◆ **Tasks to complete**:
- 1) Who plays drums on the album described in the Bob James album review?
- 2) List the physical formats that the Bob James album review says the release comes in.
- 3) Pick up the review of the Bob James live trio album after its final sentence and keep writing it.

◆ **Source passage**:
------------
Multi-Grammy Winning Pianist Bob James releases “Feel Like Making LIVE!” as a celebration of his unique artistry, reflecting on a storied career stretching back nearly six decades. On this album he steps back to his piano trio roots, which is how the Missouri-born musician started his music career back in 1963. The line up on this release includes bassist Michael Palazzolo along with drummer Billy Kilson and the album was recorded live in the studio as a unique audio-visual spectacular, utilizing the best available filming and recording standards, including Dolby Atmos sound and 4K ultra high definition video.
High resolution audio enthusiasts will find a wide range of physical format options with a variety of immersive audio codecs. The five different physical formats include a DSD 5.1 surround and stereo multi-channel hybrid SACD, an MQA-CD + Blu-ray bundle, an Ultra HD Blu-ray disc, a stand-alone MQA-CD, and for analog enthusiasts a 180 gram limited numbered orange double vinyl LP. The Ultra HD Blu-ray includes 4K video, with sound in Dolby Atmos, Auro-3D, and 96kHz / 24-bit LPCM stereo audio. Alternatively, the standard Blu-ray offers a 1080p picture with your choice of Dolby Atmos and 96kHz / 24-bit LPCM stereo or visit your favorite online music platform to get an uncompressed stereo edition in a 96kHz / 24-bit lossless format*.
On this 2022 release James delivers a range of material from different phases of his career, ranging from his gentle ballad, “Angela”, written for the US sitcom, “Taxi”, onto his iconic '70s jazz-funk groove “'Westchester Lady”. Plus, he revisits the cult classic “Nautilus”, originally a sleeper turned hip-pop sample favorite found on Bob James’ first CTI album, “One”, which was reissued on SACD in 2021 and reviewed here. Another gem lifted from his back pages is the mellow instrumental rendition of Roberta Flack's hit, “Feel Like Making Love”, and the trio also throws in some musical surprises such as an old school-style blues arrangement of Elton John's classic “Rocket Man”.
The immersive mix takes on the perspective of the listener seated at a live concert, with piano placed to the left, drums focused toward the right side and the bass primarily riveted in the center channel. Reflective ambience emanates from the rear channels, providing a nice spatial depth to the mix. This layout stays consistent across the 14 tracks, with a distinct difference between the 5.1 surround mix on the SACD and the Atmos mix on the Blu-ray. However, I must first note, that my system is not yet fully Atmos capable, thus the Atmos codec has been automatically adjusted for 7.1 playback, a feature of the object oriented TrueHD audio codec.
------------
◆ **Provided data**:
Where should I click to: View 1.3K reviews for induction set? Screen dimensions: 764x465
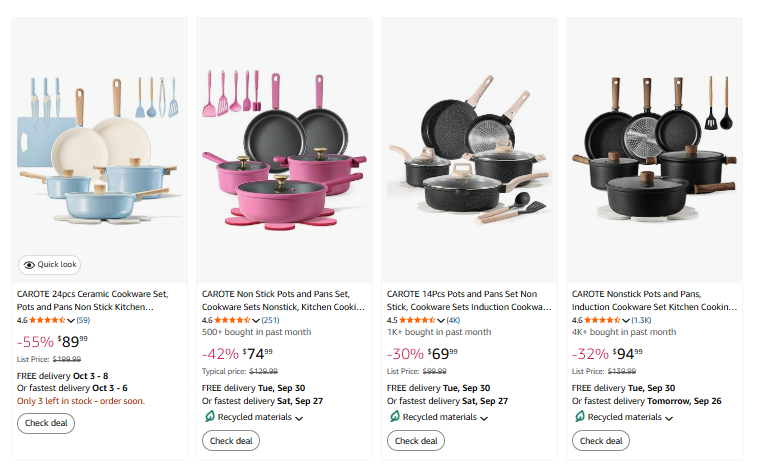click(640, 320)
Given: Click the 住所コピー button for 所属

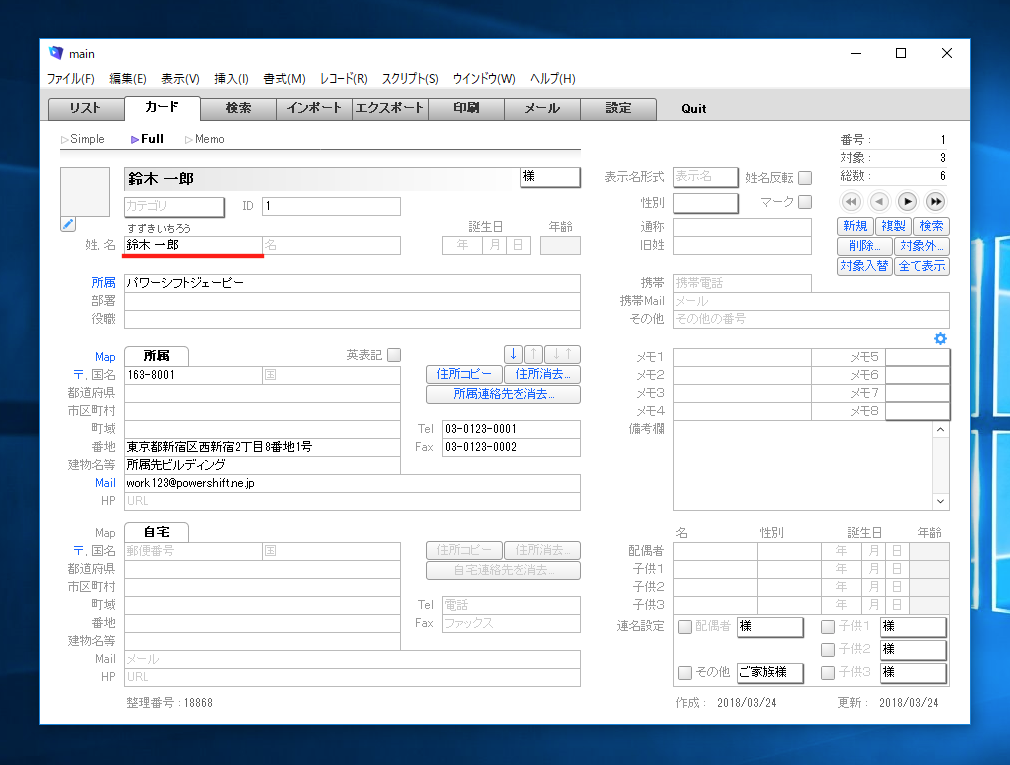Looking at the screenshot, I should tap(463, 374).
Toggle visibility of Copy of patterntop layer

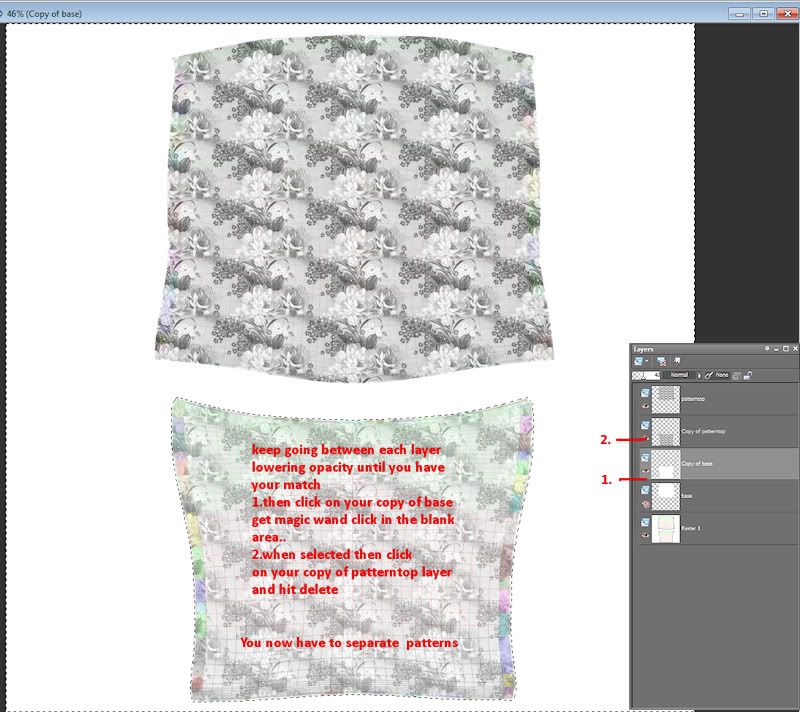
------------
◆ **Answers to the problems**:
- 1) Billy Kilson

- 2)
- DSD 5.1 surround and stereo multi-channel hybrid SACD
- MQA-CD + Blu-ray bundle
- Ultra HD Blu-ray disc
- Stand-alone MQA-CD
- 180 gram limited numbered orange double vinyl LP

- 3)
Technically speaking, the Blu-ray contains both the Dolby Atmos TrueHD and the 96kHz / 24-bit audio LPCM stereo codecs. Since the original recording was mixed in 96kHz, a comparison is worthy for one to make a pure audiophile physical format selection. But first I must digress for a moment by noting that the Blu-ray contains brief commentary between several tracks, which have been omitted on the SACD edition. Additionally, the Blu-ray contains film footage of the entire show, plus a couple of bonus tracks also mixed in both stereo and immersive audio. It is a complete pleasure to watch the musicians, really adding to the feel of being right there in the studio with them while the live recording was being made. I found the video to be very clear and unlike many concert films, there is no particular light show, instead the band is well lit making it easy to see all the nuances of their facial expressions and lots of close up shots of them playing.
Also, before digging into the different mixes, I must say that the audio quality is impeccable and the balance between the instruments is simply splendid. From the dynamic whack of the snare and the crisp rim hits to the shimmering cymbals, round kick and full tom-toms, the entire drum kit literally sits right there in my listening room. The bass falls deeply with the rippling rich tone completely present nearly to the point where one can feel it moving through them. The piano is spread out to the left with the top of the keyboard stretching toward the outer edge. The tingle of the keys is remarkably true to having James playing the grand piano in ones’ own home.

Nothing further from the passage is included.